Do wypadku doszło 9 września 2017 roku. Wózek z 3,5-miesięczną dziewczynką stoczył się z falochronu do morza.
Prokuratura Rejonowa w Słupsku postawiła matce dziecka zarzut.
- Przedstawiony został zarzut nieumyślnego narażenia dziecka na ciężki uszczerbek na zdrowiu, w tym na chorobę realnie zagrażającą życiu. To jest czyn z artykułu 156 paragraf 3 Kodeksu karnego - mówi Renata Krzaczek-Śniegocka z Prokuratury Rejonowej w Słupsku.
Kobiecie grozi do trzech lat więzienia.
Jak informuje prokurator, taka decyzja została podjęta po przeanalizowaniu nagrania monitoringu. Zapis nie obejmował samego zdarzenia, ale to, co działo się przed.
- Ponowna analiza pozwoliła na odtworzenie przebiegu spaceru rodziny po molo w Ustce. W konsekwencji zbadany został także wózek zabezpieczony bezpośrednio po zdarzeniu - mówi Krzaczek-Śniegocka.
Okazało się, że wózek był sprawny technicznie, a kobieta nie zaciągnęła hamulców.
Matka dziecka bardzo mocno przeżyła to, co się wydarzyło. Złożyła obszerne zeznania i przyznała się do winy. Zarzutów nie usłyszał ojciec dziecka.
Dziecko uratował mieszkaniec Słupska
Małżeństwo z Krakowa przyjechało na wypoczynek do Ustki.
Podczas spaceru na molo w pewnym momencie matka puściła wózek z dzieckiem i zaczęła robić zdjęcia.
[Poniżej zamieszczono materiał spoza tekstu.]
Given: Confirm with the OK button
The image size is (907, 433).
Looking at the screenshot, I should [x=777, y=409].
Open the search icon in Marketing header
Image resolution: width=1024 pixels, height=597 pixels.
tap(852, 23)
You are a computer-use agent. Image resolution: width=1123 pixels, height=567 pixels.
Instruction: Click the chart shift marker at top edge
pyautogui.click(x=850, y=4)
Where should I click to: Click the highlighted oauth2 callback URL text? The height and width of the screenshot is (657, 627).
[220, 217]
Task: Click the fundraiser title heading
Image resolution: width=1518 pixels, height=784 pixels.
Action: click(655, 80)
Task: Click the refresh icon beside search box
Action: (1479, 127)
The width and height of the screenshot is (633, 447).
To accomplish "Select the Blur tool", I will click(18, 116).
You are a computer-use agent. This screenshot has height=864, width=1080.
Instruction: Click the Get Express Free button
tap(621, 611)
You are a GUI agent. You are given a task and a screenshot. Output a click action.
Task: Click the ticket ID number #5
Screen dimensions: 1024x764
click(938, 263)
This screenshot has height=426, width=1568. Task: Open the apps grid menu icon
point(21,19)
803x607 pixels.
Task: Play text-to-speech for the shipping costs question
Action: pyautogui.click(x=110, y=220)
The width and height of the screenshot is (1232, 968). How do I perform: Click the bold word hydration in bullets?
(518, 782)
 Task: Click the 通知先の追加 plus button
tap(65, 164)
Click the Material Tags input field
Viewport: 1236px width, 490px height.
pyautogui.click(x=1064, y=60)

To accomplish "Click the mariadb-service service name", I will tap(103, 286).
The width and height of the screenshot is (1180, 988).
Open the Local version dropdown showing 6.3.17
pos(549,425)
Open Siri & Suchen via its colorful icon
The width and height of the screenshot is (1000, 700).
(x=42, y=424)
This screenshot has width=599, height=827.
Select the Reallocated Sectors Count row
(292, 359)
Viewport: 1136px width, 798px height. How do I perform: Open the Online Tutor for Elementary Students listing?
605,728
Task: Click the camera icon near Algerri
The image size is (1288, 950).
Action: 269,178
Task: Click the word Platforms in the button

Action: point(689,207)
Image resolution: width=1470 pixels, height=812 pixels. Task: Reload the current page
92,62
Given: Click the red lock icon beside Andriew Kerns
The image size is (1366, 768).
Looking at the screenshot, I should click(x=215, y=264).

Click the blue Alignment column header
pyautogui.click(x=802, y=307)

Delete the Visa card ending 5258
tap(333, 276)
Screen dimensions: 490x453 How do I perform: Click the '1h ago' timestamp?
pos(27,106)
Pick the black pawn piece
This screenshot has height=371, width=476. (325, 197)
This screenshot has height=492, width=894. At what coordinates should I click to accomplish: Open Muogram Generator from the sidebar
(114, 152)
Niestety, kobieta nie zaciągnęła hamulca. Wózek stoczył się do kanału. Wpadł najpierw na kamień portowy, a następnie odbił się i wpadł do wody.
Niestety dziewczynka zdążyła zachłysnąć się wodą i przestała oddychać. 3,5-miesięczne dziecko przetransportowano śmigłowcem do szpitala w Gdańsku. Dziecko zostało wprowadzone w stan śpiączki farmakologicznej. Po kilkunastu dniach zostało odłączone od respiratora i zaczęło samodzielnie oddychać. Czuje się coraz lepiej, przechodzi obecnie rehabilitację.